It’s not often we bring you hard news here at Inside Tailgating, much less sad news, but I feel compelled to do so today after getting word that Bojangles’ co-founder Richard Thomas, 82, has died.
Not only is Bojangles’ a tailgating staple – let’s be honest, they make it so easy for folks who just don’t have the time or inclination to go all out but still want to have a good time before a game. But I knew Richard Thomas personally. He was my next-door neighbor in Charlotte for four years and such a nice man. We lived next to him in the early 1980s when Bojangles’ was just beginning to take off. Most of us still went to Hardee’s for biscuits and Kentucky Fried Chicken for chicken. That started to change when he literally showed up at our front door with a plate of biscuits.

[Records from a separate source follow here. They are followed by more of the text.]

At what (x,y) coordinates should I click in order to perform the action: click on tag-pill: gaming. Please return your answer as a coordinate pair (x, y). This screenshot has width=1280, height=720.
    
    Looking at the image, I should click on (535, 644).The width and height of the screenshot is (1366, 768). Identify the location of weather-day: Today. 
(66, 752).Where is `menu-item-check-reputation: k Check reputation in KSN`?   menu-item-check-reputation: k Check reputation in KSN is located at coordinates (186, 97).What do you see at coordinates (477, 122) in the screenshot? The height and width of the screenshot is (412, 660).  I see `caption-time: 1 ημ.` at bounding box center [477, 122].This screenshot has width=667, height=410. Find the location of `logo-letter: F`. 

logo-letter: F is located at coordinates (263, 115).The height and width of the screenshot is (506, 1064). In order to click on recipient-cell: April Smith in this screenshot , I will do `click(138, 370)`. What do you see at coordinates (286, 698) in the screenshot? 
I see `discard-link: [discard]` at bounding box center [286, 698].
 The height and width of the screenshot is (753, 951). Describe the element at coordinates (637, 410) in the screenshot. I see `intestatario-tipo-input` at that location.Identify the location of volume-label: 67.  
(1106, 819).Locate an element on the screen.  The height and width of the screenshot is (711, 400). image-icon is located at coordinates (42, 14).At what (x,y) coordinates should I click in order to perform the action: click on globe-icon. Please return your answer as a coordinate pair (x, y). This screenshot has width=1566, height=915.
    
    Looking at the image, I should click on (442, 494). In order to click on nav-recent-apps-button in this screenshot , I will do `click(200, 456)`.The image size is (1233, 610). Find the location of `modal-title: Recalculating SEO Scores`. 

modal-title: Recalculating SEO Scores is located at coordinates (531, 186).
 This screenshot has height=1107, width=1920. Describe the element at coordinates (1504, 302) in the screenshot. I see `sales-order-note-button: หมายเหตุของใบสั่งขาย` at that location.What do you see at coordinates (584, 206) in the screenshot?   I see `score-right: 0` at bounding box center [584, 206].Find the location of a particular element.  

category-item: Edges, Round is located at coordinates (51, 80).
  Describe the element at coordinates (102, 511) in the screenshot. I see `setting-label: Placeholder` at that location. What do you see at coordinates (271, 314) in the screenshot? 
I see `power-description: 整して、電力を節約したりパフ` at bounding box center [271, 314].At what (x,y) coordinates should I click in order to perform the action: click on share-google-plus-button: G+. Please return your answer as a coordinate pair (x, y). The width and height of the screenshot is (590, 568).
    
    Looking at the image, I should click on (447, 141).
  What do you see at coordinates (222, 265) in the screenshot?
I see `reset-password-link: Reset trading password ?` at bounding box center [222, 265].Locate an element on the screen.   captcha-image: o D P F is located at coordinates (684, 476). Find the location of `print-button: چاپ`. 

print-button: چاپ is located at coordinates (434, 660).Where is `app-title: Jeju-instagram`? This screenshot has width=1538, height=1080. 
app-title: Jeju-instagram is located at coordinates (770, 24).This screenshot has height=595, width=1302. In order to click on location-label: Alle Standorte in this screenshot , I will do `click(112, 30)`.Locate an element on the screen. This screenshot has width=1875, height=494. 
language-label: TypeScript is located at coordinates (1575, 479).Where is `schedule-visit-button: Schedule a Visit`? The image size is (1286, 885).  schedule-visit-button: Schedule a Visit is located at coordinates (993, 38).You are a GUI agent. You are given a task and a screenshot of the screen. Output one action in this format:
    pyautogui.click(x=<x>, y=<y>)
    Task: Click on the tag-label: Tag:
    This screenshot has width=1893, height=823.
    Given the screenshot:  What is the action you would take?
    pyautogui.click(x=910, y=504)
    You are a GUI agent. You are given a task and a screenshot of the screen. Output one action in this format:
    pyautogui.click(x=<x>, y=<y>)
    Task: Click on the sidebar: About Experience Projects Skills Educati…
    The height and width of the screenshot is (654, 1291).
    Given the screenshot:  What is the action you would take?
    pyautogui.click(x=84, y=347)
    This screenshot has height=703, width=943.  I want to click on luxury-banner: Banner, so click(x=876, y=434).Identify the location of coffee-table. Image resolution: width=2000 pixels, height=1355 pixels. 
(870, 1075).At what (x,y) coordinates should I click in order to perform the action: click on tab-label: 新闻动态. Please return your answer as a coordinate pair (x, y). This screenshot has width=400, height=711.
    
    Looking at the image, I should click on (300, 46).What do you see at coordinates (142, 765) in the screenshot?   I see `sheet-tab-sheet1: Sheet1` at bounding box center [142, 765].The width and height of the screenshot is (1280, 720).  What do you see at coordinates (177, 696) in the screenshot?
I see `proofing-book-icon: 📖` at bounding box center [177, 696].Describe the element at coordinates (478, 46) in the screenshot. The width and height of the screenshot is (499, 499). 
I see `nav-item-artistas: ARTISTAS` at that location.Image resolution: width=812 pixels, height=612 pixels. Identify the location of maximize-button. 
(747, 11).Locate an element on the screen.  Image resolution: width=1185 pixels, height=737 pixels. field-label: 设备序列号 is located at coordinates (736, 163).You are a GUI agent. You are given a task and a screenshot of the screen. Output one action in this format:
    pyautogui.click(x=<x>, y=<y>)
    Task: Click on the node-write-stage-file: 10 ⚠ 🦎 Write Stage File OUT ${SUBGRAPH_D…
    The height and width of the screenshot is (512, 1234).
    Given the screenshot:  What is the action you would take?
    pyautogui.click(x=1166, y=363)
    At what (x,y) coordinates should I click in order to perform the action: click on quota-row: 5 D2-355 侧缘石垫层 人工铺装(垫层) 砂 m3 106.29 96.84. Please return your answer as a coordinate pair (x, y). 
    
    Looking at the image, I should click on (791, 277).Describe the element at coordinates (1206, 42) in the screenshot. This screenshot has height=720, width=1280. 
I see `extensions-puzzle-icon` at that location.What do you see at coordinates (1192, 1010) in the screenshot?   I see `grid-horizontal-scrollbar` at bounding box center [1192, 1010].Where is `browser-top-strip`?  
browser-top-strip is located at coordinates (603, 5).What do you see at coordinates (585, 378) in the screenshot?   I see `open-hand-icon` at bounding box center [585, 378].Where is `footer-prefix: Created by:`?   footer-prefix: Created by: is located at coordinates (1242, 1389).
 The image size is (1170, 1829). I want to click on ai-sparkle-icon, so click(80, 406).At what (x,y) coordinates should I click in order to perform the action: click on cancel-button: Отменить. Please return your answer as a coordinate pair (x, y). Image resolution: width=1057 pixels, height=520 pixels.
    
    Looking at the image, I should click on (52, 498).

The neighborhood scuttlebutt was that Thomas sold his share of the company and made quite a pretty penny. But what I learned first hand after moving to Atlanta years later was that he did much more that sit back and live off his millions. Thomas opened a restaurant called “R. David Thomas” in Buckhead that served healthy food, long before “organic” was a part of the every day vernacular. I ate there multiple times and when Mr. Thomas was there, he always greeted me warmly. The man had a gift for engaging with people. It was more than creating delicious food. After reading about him today, I appreciate all the more his enthusiasm and concern for the health of his customers. We at Inside Tailgating offer our condolences to his friends and family, particular his son Jimmy who was a classmate of some of us here at the magazine.